Various studies reported that LLLT controls pain [27] and anti-inflammatory action [28] and has biostimulatory effects including increasing fibroblast proliferation [29], chondrocyte repair [30], wound healing [31], and collagen production [32]. Recently, researchers have been particularly concerned with promoting bone regeneration using LLLT [17, 33]. LLLT promotes the proliferation and differentiation of human osteoblasts in vitro and in vivo [34-36]. These studies have determined an optimal power of LLLT on bone formation. However, studies of the molecular mechanisms of LLLT are rare. Furthermore, there are no studies on the combined effects of Chinese medicines or plants with LLLT. The present study was designed to examine the synergistic effects of LLLT and CGM, as a combination treatment, on osteoblasts. The CGM (50 μg/ml) and LLLT (80 mW for 15 sec) combination treatment group showed the highest activity of ALP and mineralization compared to other treatment groups. Overall, the results determine that CGM and LLLT, as a combination treatment, has synergistic effects on the differentiation and mineralization of osteoblasts.
We also investigated whether MAPKs are activated by the CGM and LLLT combination treatment-induced differentiation and mineralization of osteoblasts.

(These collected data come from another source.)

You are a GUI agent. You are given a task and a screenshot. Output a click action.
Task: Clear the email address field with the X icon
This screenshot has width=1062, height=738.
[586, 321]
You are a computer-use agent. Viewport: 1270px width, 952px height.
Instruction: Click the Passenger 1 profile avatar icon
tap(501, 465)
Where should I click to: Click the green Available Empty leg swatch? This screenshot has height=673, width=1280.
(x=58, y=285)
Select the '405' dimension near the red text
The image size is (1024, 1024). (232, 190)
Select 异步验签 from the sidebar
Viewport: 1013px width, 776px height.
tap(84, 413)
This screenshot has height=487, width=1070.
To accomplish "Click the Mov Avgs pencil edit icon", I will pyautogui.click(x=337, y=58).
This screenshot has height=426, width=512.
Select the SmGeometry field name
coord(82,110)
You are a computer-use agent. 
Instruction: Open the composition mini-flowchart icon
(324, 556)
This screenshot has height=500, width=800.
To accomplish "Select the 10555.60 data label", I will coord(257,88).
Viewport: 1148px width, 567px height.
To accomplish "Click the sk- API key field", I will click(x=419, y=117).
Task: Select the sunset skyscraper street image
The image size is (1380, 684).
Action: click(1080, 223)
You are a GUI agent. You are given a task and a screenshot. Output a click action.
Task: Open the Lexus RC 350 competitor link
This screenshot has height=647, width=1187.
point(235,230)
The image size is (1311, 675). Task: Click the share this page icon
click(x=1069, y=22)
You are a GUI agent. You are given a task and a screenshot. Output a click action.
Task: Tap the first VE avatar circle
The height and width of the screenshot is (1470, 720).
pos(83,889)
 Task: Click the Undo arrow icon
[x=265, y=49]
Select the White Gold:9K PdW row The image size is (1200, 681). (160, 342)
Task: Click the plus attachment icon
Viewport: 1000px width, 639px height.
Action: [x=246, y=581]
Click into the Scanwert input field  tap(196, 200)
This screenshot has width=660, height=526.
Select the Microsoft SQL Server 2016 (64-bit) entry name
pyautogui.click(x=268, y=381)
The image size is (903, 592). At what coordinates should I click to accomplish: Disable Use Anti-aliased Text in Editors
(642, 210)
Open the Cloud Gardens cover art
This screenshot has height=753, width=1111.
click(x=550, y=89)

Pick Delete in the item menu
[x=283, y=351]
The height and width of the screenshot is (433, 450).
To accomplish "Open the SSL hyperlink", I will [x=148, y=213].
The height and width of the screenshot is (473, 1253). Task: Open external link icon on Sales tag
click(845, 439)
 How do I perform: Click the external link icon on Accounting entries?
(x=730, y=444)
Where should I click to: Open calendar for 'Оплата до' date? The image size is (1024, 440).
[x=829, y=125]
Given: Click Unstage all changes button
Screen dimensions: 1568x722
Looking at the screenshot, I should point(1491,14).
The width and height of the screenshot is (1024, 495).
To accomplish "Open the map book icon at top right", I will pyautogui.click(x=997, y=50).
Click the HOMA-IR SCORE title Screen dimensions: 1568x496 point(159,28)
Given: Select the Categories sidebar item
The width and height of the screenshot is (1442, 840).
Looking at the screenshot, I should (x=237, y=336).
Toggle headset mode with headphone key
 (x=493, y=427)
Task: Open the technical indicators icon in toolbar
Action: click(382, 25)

MAPKs are a family of serine/threonine protein kinases that play important roles in cell proliferation [37]. JNK, p38, and ERK1/2 are the three main members of MAPK pathways that can be activated by growth factors, deoxyribonucleic acid damage, cytokines, oxidant stresses, and ultraviolet light [38-40]. In addition, MAPK signaling pathways are involved in responses to osteoblastic differentiation [41-43]. It has been reported that activated ERK1/2 is a response to RUNX2, and the activation of p38 regulates the expression of Osterix in osteoblastic differentiation and skeletal development [44, 45]. It has been reported that the protein kinase D (PKD) is involved in the activation of all three MAPKs, BMP-2, and RUNX2 in osteoblastic cell differentiation [46, 47].
In the present study, to evaluate the effects of CGM and LLLT combination treatment on the phosphorylation of p38 molecules, western blotting was performed. As shown in Fig. 8, the CGM and LLLT combination treatment group activated the phosphorylation levels of p38, PKD, JNK, and ERK in hFOB 1.19 cells. Moreover, as shown in Fig. 9, type I collagen, BMP-2, RUNX2, and Osterix markedly increased when hFOB 1.19 cells were combination treated with CGM and LLLT. Overall, these results indicated that CGM and LLLT combination treatment activates and promotes the differentiation of osteoblasts via the p38 MAPK pathway.